JOB:
Copy out the records word for word, from the line with "Task: Open the notifications bell icon" to the line with "pyautogui.click(x=411, y=624)", and leave the pictures out of your answer.

DATA FOR THIS EXERCISE:
— begin —

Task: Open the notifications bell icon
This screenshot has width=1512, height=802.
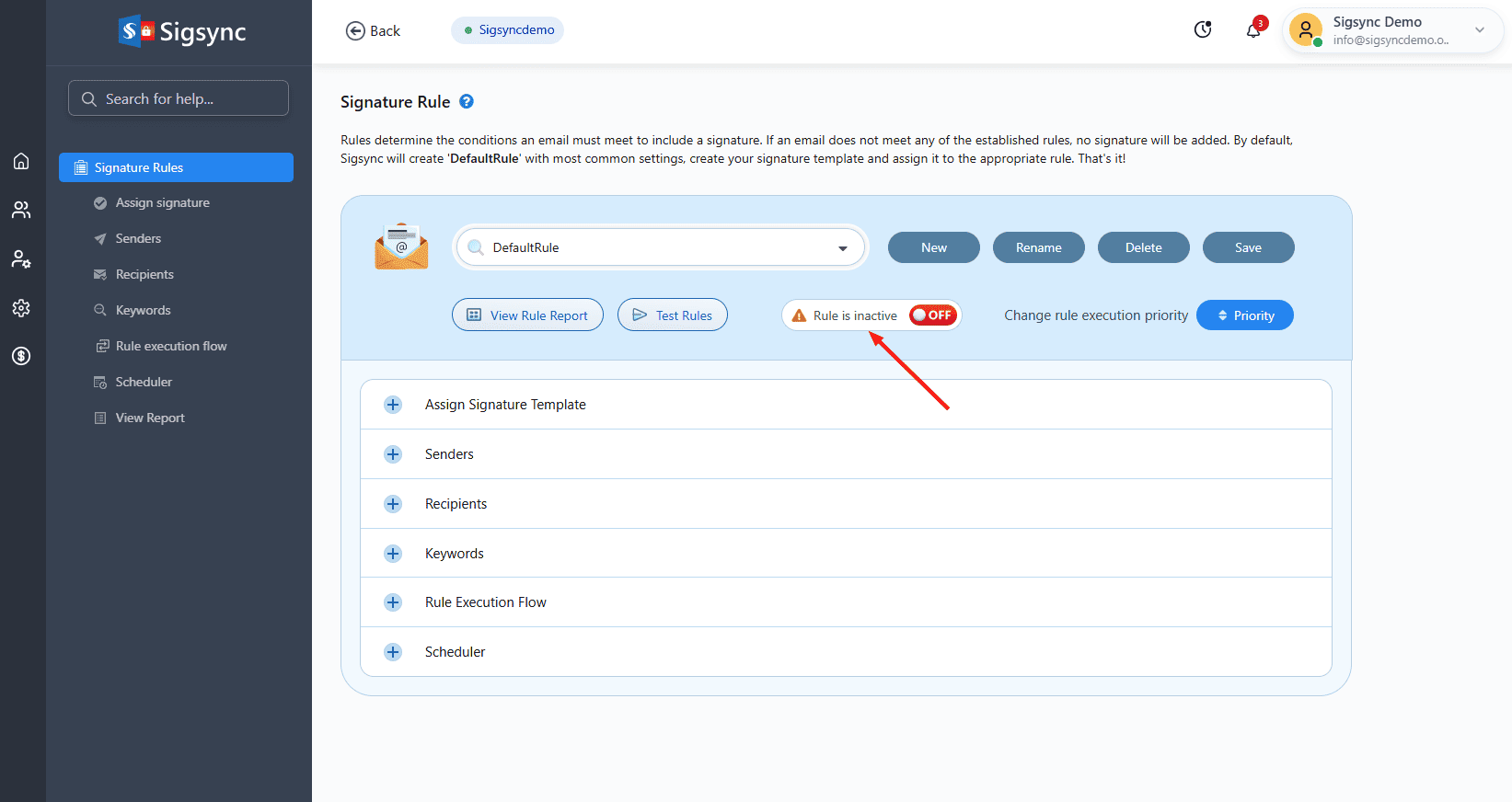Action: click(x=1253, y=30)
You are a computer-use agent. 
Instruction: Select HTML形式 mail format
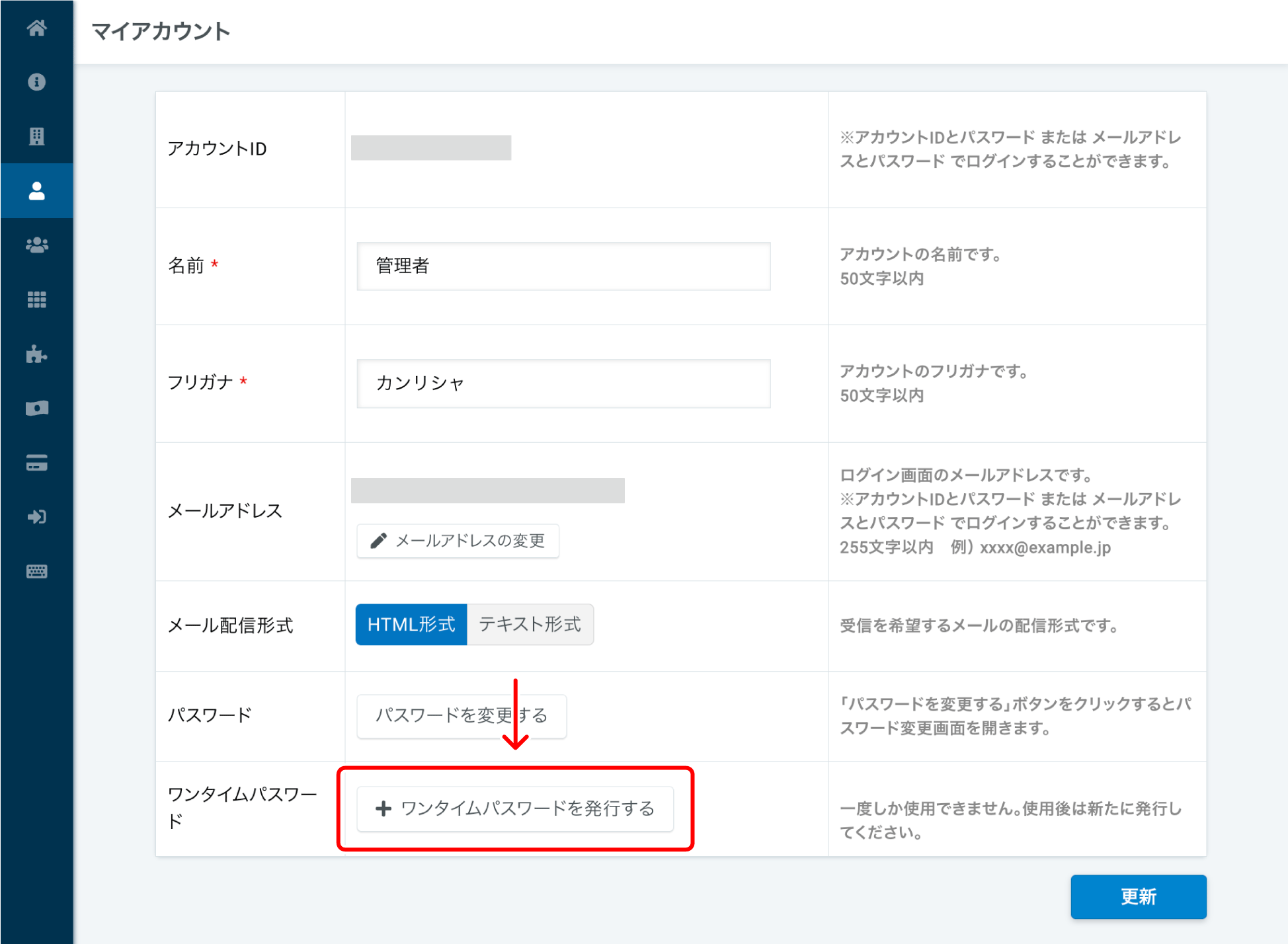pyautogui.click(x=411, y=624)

— end —
— begin —

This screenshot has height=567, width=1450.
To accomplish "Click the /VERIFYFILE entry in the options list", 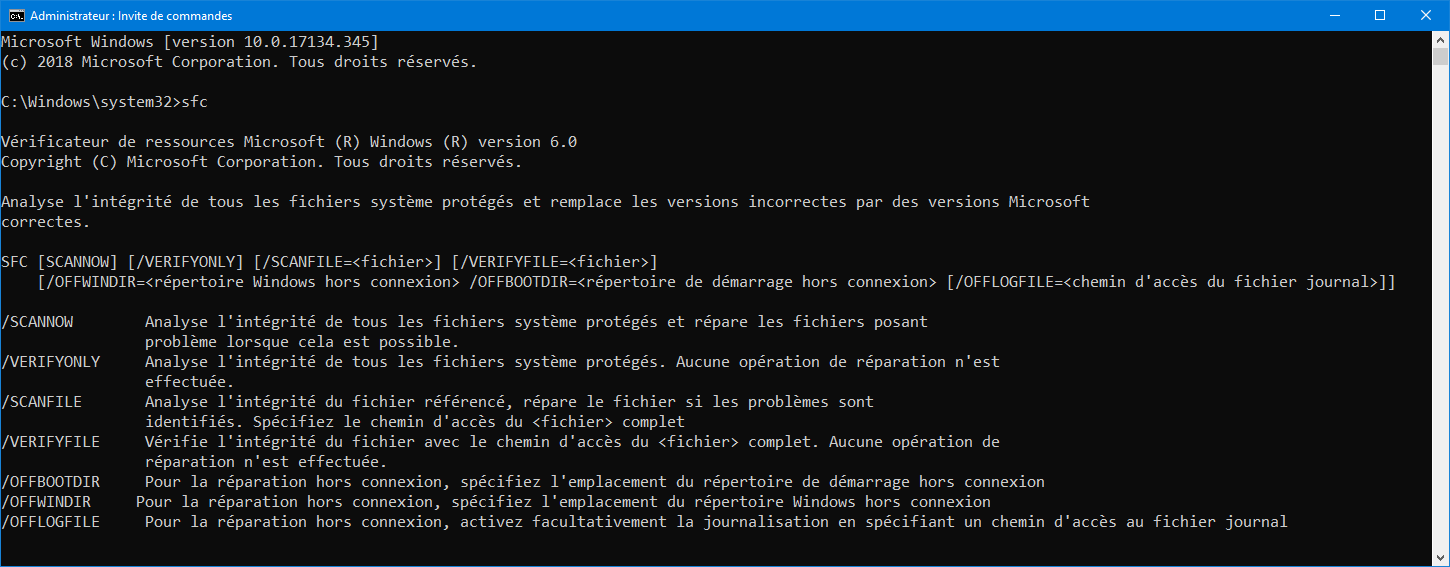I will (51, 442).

— end —

TASK ANSWER:
Task: Open the notifications bell icon
This screenshot has width=1512, height=802.
Action: click(x=1253, y=30)
You are a computer-use agent. 
Instruction: Select HTML形式 mail format
pyautogui.click(x=411, y=624)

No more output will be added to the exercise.